§ Problem details:
Produce the lines from the one containing "The image size is (1218, 610)." through the end of the material exactly as they appear, both ends included, and leave the pictures out.

§ Input data:
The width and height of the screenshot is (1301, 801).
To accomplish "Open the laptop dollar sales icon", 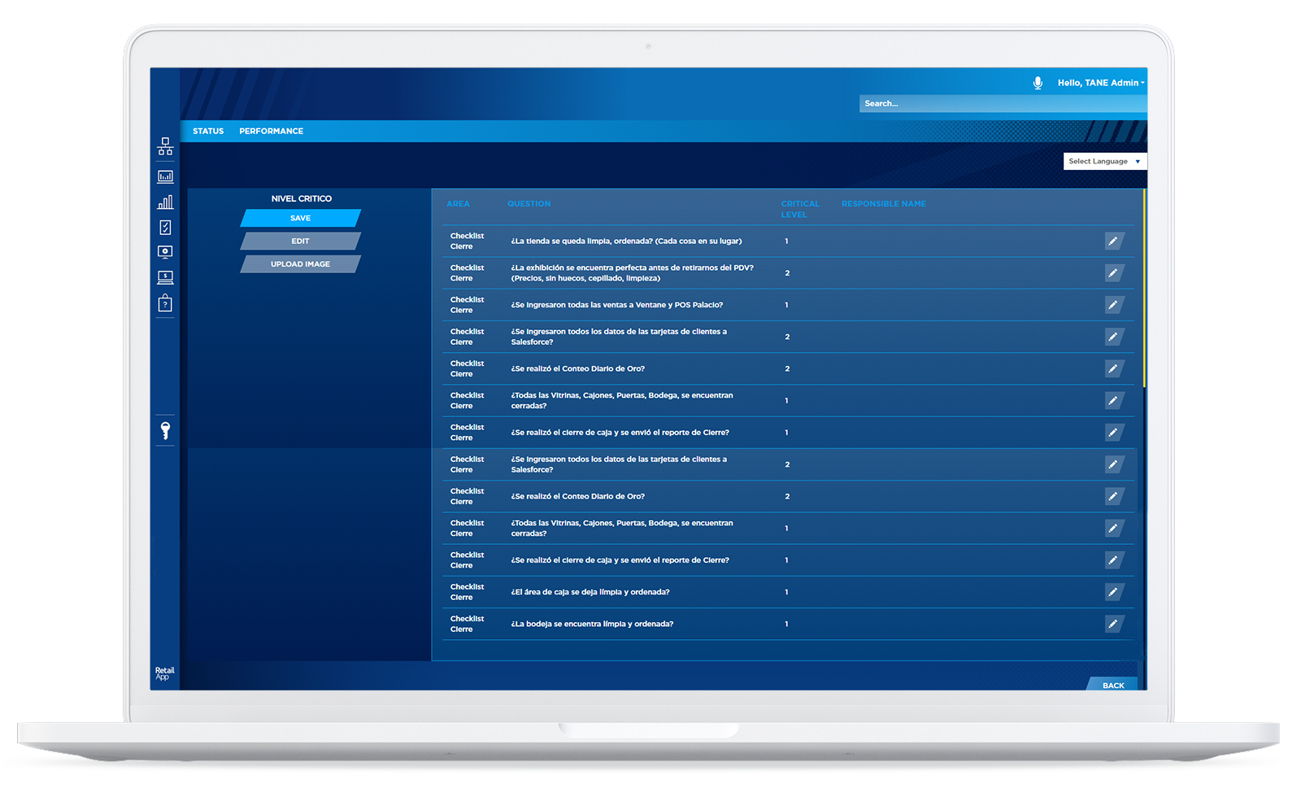I will coord(165,277).
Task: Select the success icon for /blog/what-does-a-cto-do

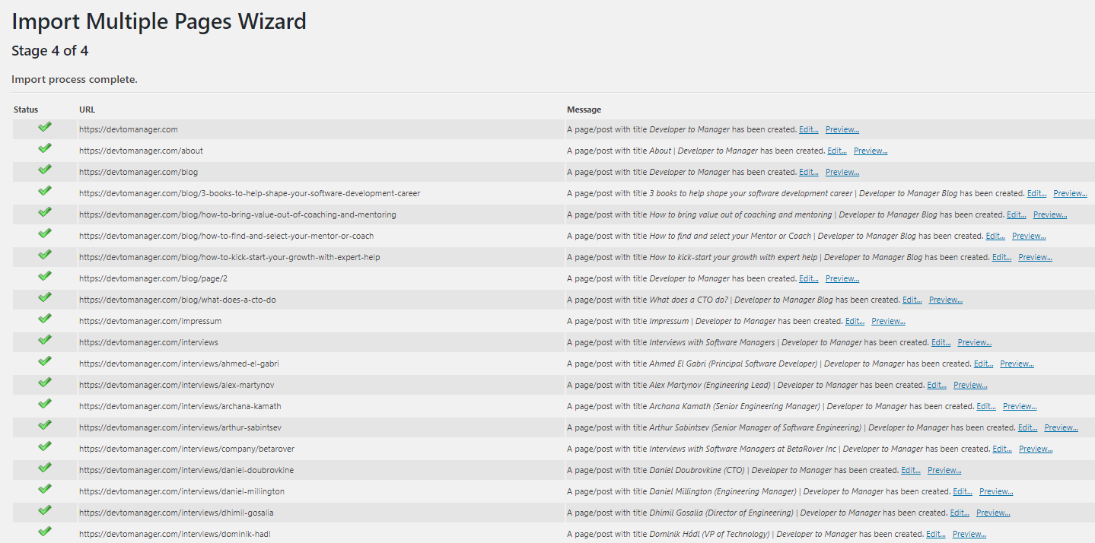Action: click(x=43, y=299)
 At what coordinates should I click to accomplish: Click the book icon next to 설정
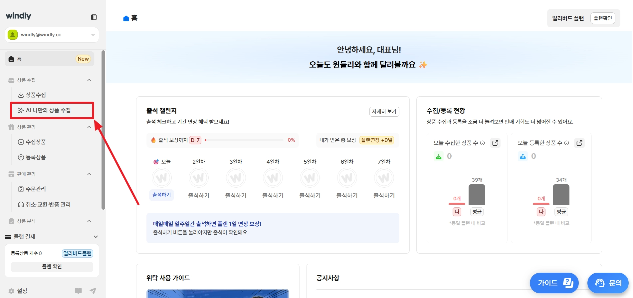click(x=79, y=291)
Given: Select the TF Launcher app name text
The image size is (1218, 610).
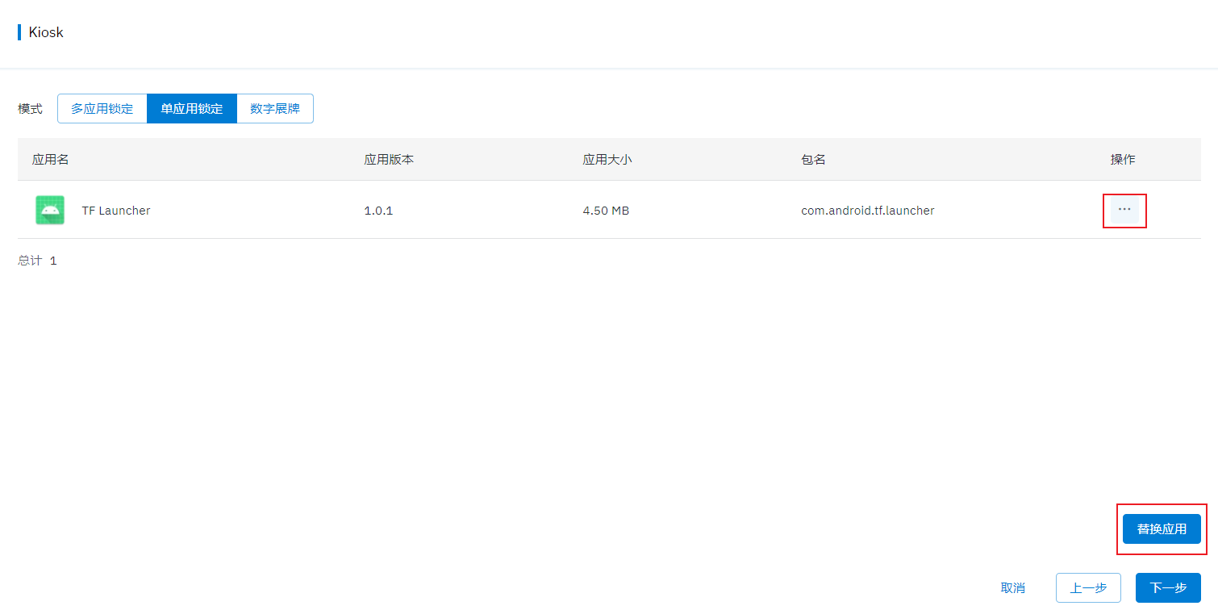Looking at the screenshot, I should point(115,210).
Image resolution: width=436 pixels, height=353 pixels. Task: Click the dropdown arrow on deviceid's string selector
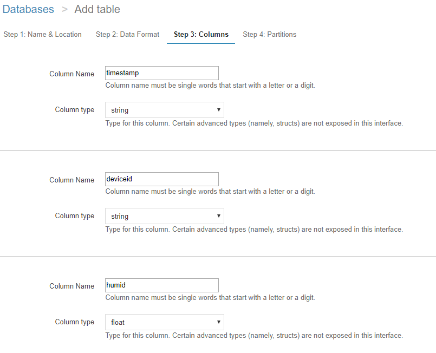coord(219,215)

§ Answer space:
The image size is (1218, 610).
Looking at the screenshot, I should point(115,210).
Image resolution: width=436 pixels, height=353 pixels. Task: Click the dropdown arrow on deviceid's string selector
coord(219,215)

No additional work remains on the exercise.